### THE INPUT ###
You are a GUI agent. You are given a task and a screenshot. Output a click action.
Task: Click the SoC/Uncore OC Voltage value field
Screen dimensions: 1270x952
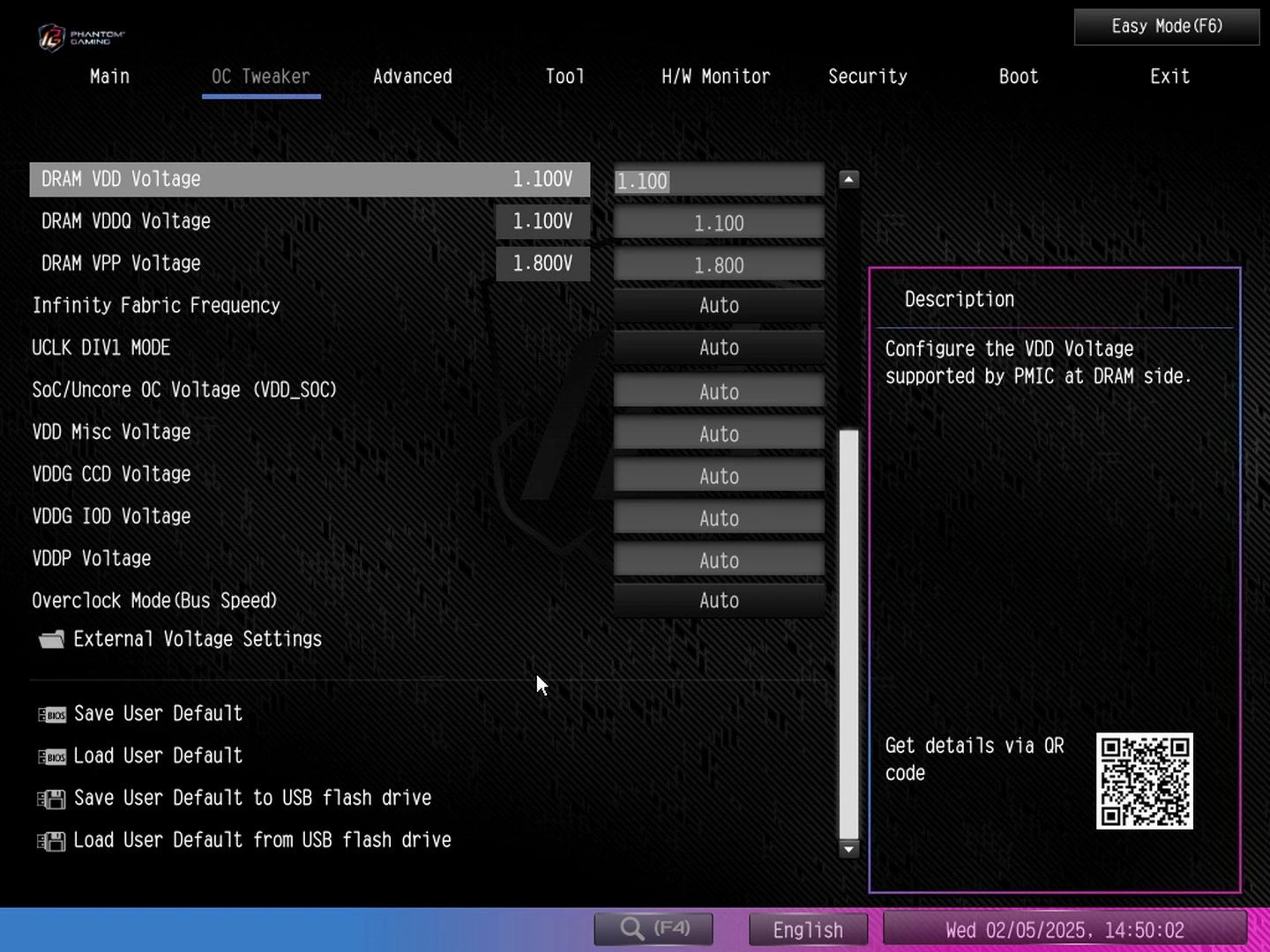coord(719,391)

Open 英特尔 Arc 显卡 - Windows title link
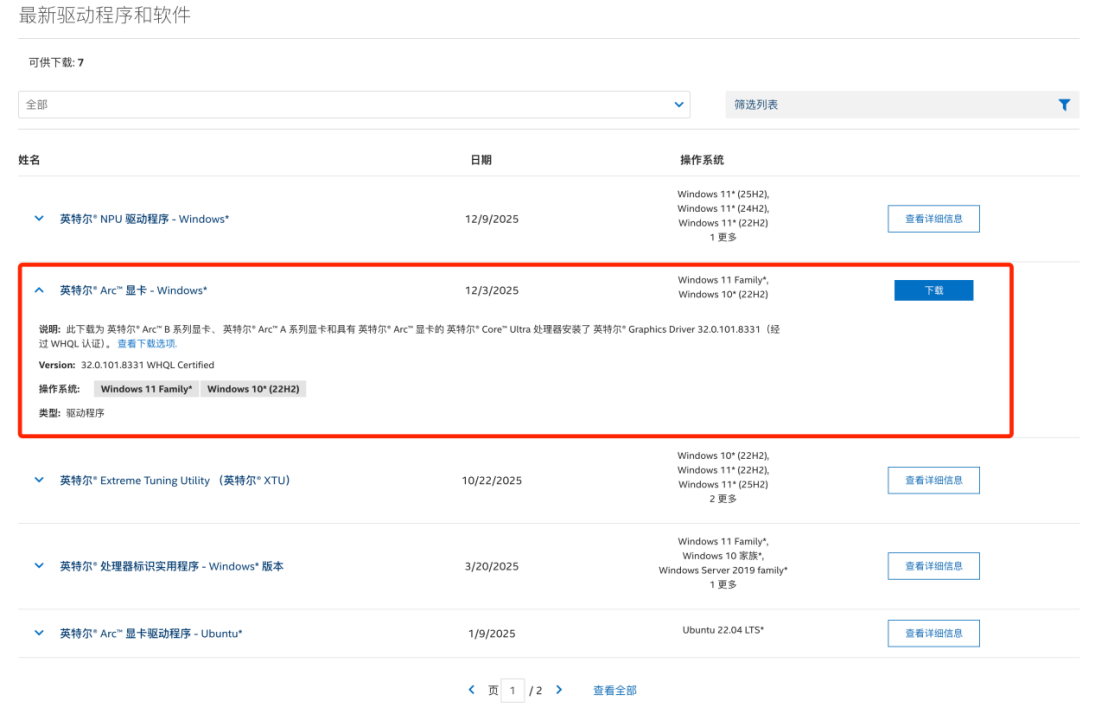click(133, 291)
###
EXERCISE DETAILS:
Starting with the line that contains "Screen dimensions: 1270x952", print every line through the end of the data exactly as written; omit all pictures and add nothing else.

PROBLEM SOLUTION:
Screen dimensions: 1270x952
coord(719,391)

Open 英特尔 Arc 显卡 - Windows title link
click(133, 291)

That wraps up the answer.